> _What this task involves_:
The answer is an exact repeat of the entries below, with the pictures omitted.
----------
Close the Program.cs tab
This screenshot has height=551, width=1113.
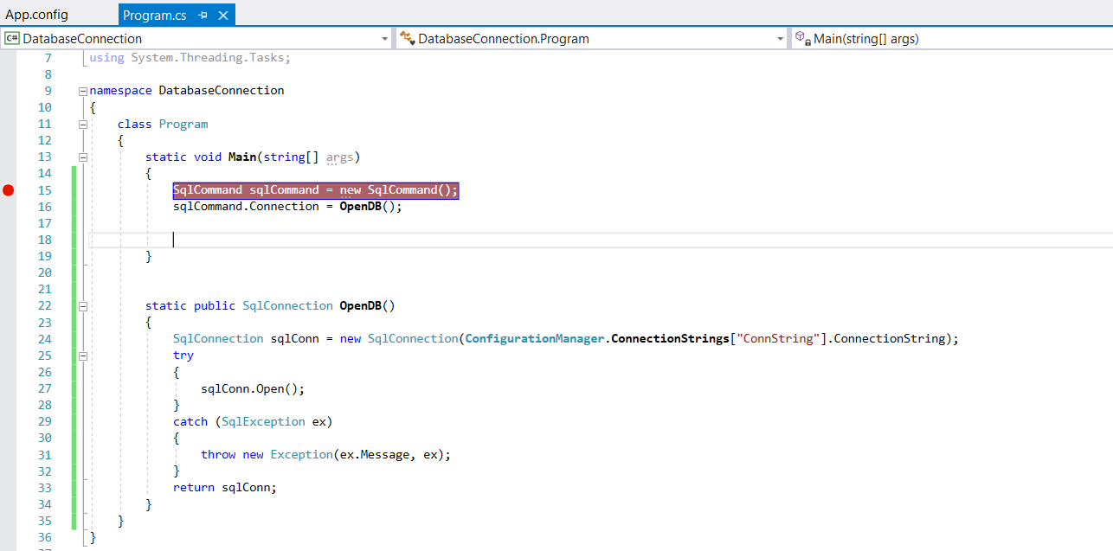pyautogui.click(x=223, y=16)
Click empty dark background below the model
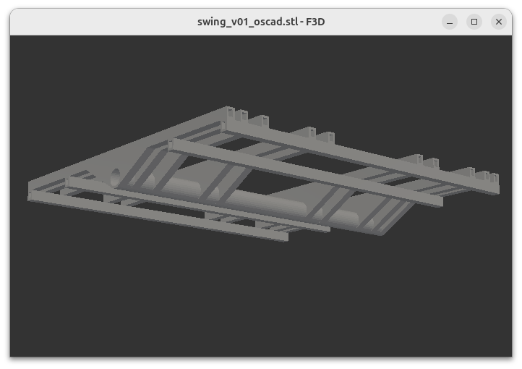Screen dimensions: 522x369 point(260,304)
----------
> _Answer for this exercise_:
Close the Program.cs tab
This screenshot has height=551, width=1113.
pyautogui.click(x=223, y=16)
Click empty dark background below the model
Screen dimensions: 522x369 point(260,304)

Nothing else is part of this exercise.